When people in the Portland area tell veteran surfer Joe Conway that they’re interested in learning the sport, he says, “Oh yeah? Go to Higgins Beach.”
Located an easy 15 minutes south of Conway’s home in Portland, Higgins Beach stretches for seven tenths of a mile along Saco Bay in Scarborough. Conway loves how “friendly” the beach is, a word he uses to refer to both the constant supply of gentle waves and the exceptional camaraderie among the surfers. Surfers often discourage beginners, but everybody cheers for each other at Higgins. “It’s really refreshing,” he says.
In the peak summer months, surfing is forbidden from 11 a.m. to 5 p.m. when the beach is usually full of families and young people, so surfers have to go out early in the morning or at the end of the day and must park some distance away. From the beginning of June through the end of September, the small neighborhood of 350 simple cottages with weathered clapboard siding and names like “Spindrift” and “Green Bean” fills up with tourists who come in from away, often paying more than $1,500 a week to rent out even the cozier cottages.
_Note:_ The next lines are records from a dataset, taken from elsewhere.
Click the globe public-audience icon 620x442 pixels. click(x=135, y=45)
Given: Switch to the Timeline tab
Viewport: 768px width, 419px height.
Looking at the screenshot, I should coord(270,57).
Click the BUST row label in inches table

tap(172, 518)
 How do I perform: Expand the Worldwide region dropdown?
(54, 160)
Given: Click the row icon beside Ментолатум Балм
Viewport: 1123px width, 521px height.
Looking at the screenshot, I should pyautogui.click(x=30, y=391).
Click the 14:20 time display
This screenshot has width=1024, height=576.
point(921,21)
In the winter, however, it’s a different story. The parking and time restrictions are gone, the beach’s two inns are closed, and The Higgins Beach Market, the only store in the neighborhood, is shut down. Oceanfront homes go for as little as $1,000 per month during the 8-month off-season, less than a sixth of what they are in the summer. It’s free reign for winter surfers, and they aren’t the only ones.
It’s difficult to get hard numbers on the exact size of the beach’s winter population, but it’s definitely growing. Rod Laughton, the owner of The Breakers Inn, an establishment that has been in his family for generations, grew up on Higgins Beach in the 1960s and remembers the winters being very quiet. “When I was a kid,” he says, “Maybe a quarter of the houses on each street were occupied. Now, almost all the homes are used to some extent in the off-season.”
Scott Townsend, a local real estate agent, says that living at Higgins Beach in the winter seems to work well for many people relocating to southern Maine or going through transitions in their lives as well as young people looking for a temporary and relatively cheap place to live. The area has also become a popular place for the owners of the cottages to retire.
Winter rentals are not usually a top priority for the homeowners. “They’re more a function of having somebody in there to look after the property and pay the heat,” says Townsend. Although off-season tenants might stay for as much as eight months out of the year, they aren’t likely to do so more than a few times. The people who rent the houses in the summer, on the other hand, might only stay for a couple of weeks, but Townsend says that they are the ones who are “coming back here year after year and building memories and family histories.”
As she served hot coffee in Styrofoam cups at one of the Higgins Beach Association’s weekly community breakfasts, Priscilla Reising described some of the history she has seen unfold on the beach since her family first brought her there as a baby 62 years ago.
Although Higgins Beach had been subdivided for development as far back as the end of the 19th century, when Reising’s family bought their first plot of land in 1946, the roads were not fully paved. Local farmers and shopkeepers like Reising’s grandfather, who ran a dairy in Scarborough, could acquire lots for a few hundred dollars and build small summer cottages.
As Reising’s family moved on and taxes on the property increased, her family began coming down in June to fix up the cottage and then renting it out during July and August before returning in September to close it out. Over the last few years, Reising and her sister Deedee have been able to spend more time in their houses on Higgins Beach, and Deedee has chosen to make her cottage her primary year-round residence.
Although she spends several months of the year in Florida, Deedee no longer rents her cottage. “I don’t want to,” she says, “It’s my personal place. It’s my home.”
Other families have not been as fortunate. Families used to pass their cottages down to their kids, explains Sue Thompson, an established resident. “Today,” she says, “The kids can’t afford it. The taxes are so big.” Thompson says that for decades there were almost no houses for sale in the neighborhood, but that’s changed in recent years, and newcomers have started paying “ridiculous” prices to move in. Thompson tries hard to be welcoming to everyone, but she says that social expectations are changing as the new neighbors put increasing resources into fixing up and landscaping their properties. “It’s just different than what it was when we were kids,” she says. “It was very loosey goosey. People just went to the beach. They didn’t really fuss much.”
But, while the culture may have changed in the summer, in the winter, Higgins Beach remains true to its unpretentious Maine roots. In those months, “you can still live within view of the ocean and be a normal person, not a doctor or a lawyer or anything like that,” says Joe Conway, the surfer. “It is an amazing thing to take advantage of.”